Text provided ::
----------

This is going to sound totally crazy, but here goes anyway...
I couldn't buy into WAR OF THE WORLDS.
Not because of the absurdity of invaders from outer space burying their death machines on planet Earth for one million years, waiting that long to activate them and not spending a few years researching our planet's microorganisms and developing vaccines against them...
Not because the towering tripods are vaporizing thousands upon thousands of people, when the aliens are here to harvest our blood (so why disintegrate everyone?)...
Not because Spielberg weakens and loses his nerve, letting Tom Cruise's son survive. The lad turns up at the end. He's staying with his mother at Gene Barry's house in Boston. This happy reunion is tacked on after a hugely emotional moment when we all thought the boy had decided to run headlong into the advancing tripods because he had to die facing them, instead of running away... He's an American, dammit!

----------

Complete the following ::
**A.** Write out the stretch of the War of the Worlds review from "This is going" through "why disintegrate everyone?)...".
**B.** In the War of the Worlds review, where is Tom Cruise's son staying when he turns up at the end?
**C.** Carry the War of the Worlds review on past its last sentence.
The items further down have no connection to the review of War of the Worlds.

Dataset extract ::
----------

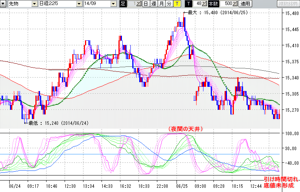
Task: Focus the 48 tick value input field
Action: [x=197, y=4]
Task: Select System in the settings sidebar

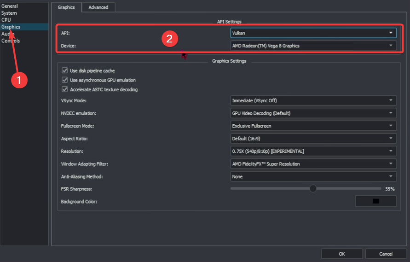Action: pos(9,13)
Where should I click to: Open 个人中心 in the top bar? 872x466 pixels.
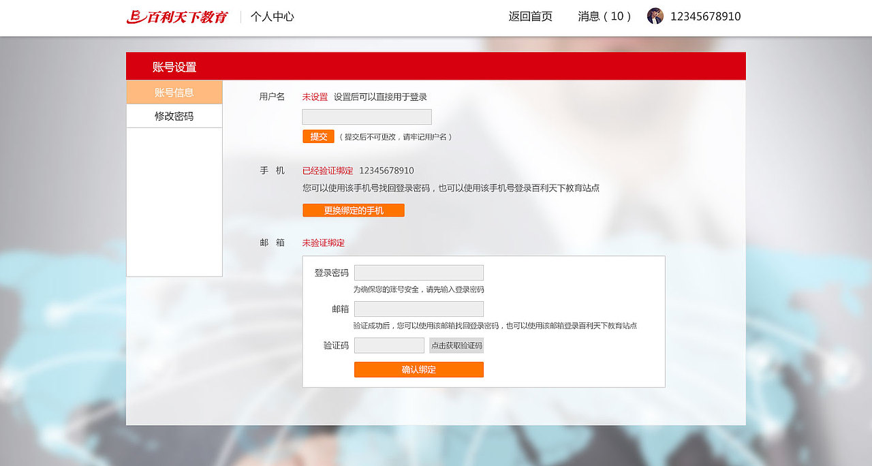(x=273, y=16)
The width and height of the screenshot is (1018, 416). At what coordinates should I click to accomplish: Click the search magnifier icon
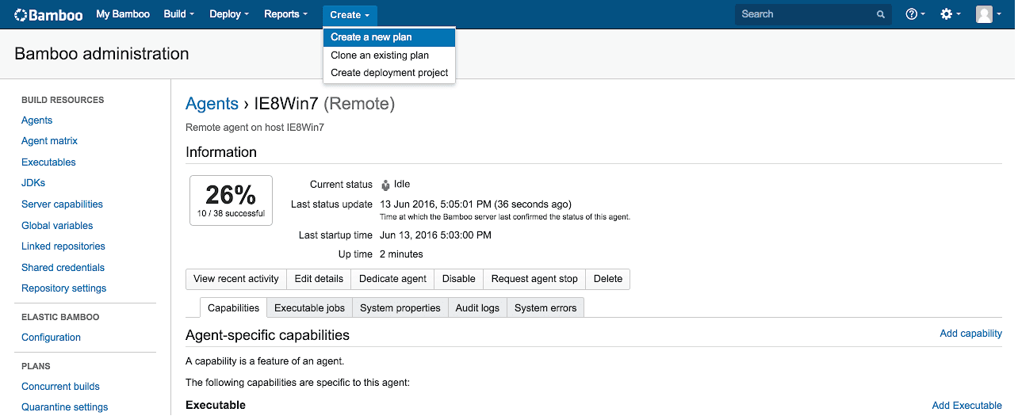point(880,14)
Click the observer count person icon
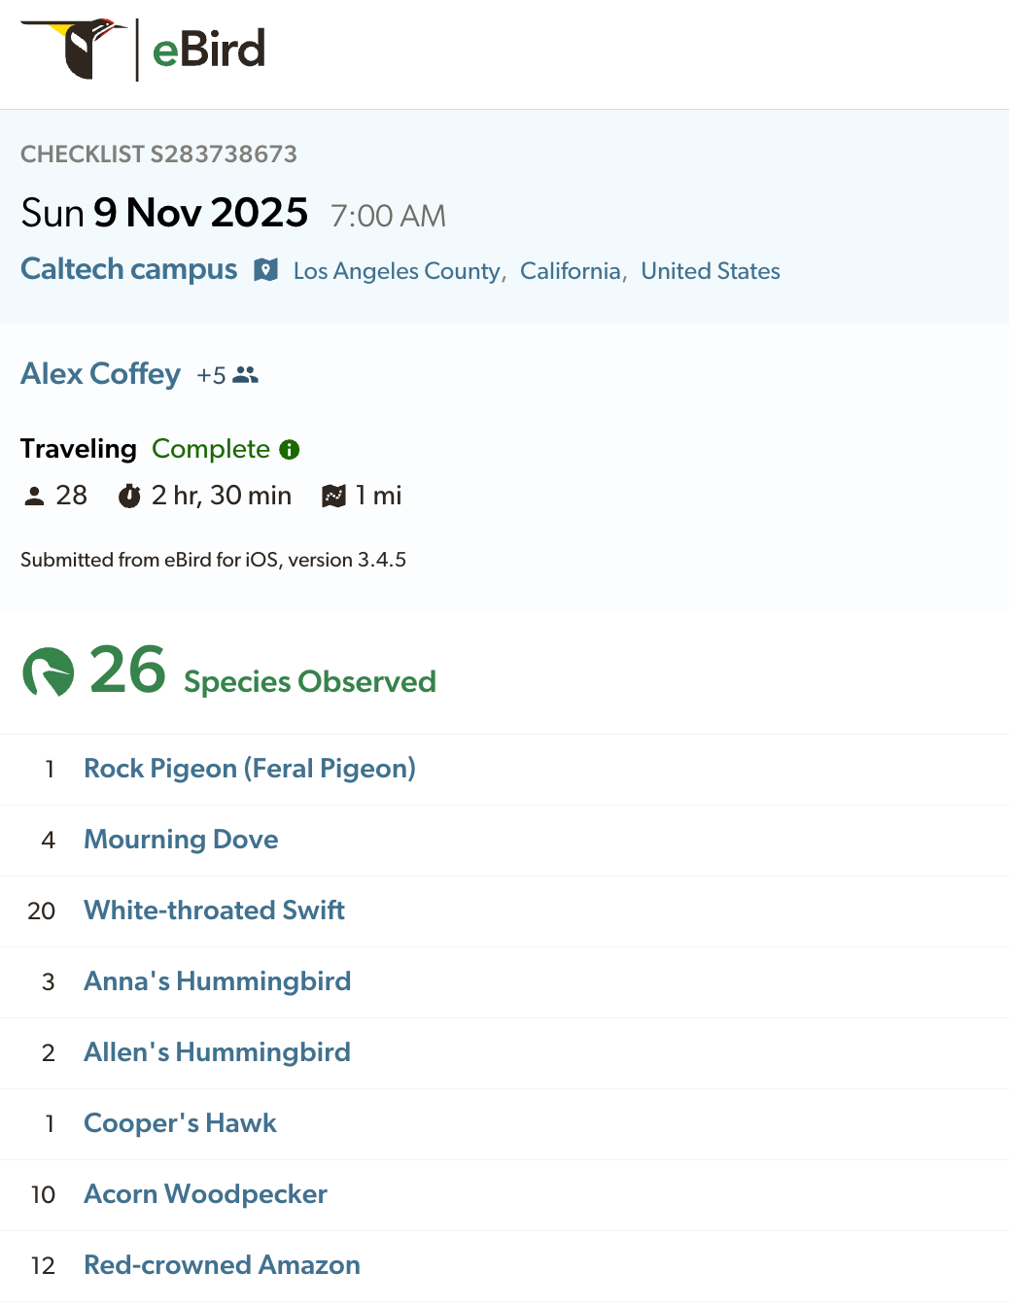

----------

Results of the tasks ::
**A.**
This is going to sound totally crazy, but here goes anyway...
I couldn't buy into WAR OF THE WORLDS.
Not because of the absurdity of invaders from outer space burying their death machines on planet Earth for one million years, waiting that long to activate them and not spending a few years researching our planet's microorganisms and developing vaccines against them...
Not because the towering tripods are vaporizing thousands upon thousands of people, when the aliens are here to harvest our blood (so why disintegrate everyone?)...

**B.** He's staying with his mother at Gene Barry's house in Boston.

**C.**
No, what I can't buy into is that these events are taking place in a parallel universe where no one has ever heard of the story THE WAR OF THE WORLDS. Not once in the entire film does anyone say, "Hey, this is just like what H.G. Wells predicted in his novel THE WAR OF THE WORLDS!" Nor does anyone observe: "Remember that old Orson Welles radio play – the Martian invasion broadcast that had half the population of the Eastern Seaboard heading for the hills? It was just like this, like what is happening before our very eyes! Welles was predicting the end of humanity!"
So for this simple reason, I couldn't suspend disbelief.
But WAR OF THE WORLDS is a good picture anyway. Summer popcorn fun at the air-conditioned multiplex. Everything Welles hated in the modern-day cinema. Go see it anyway.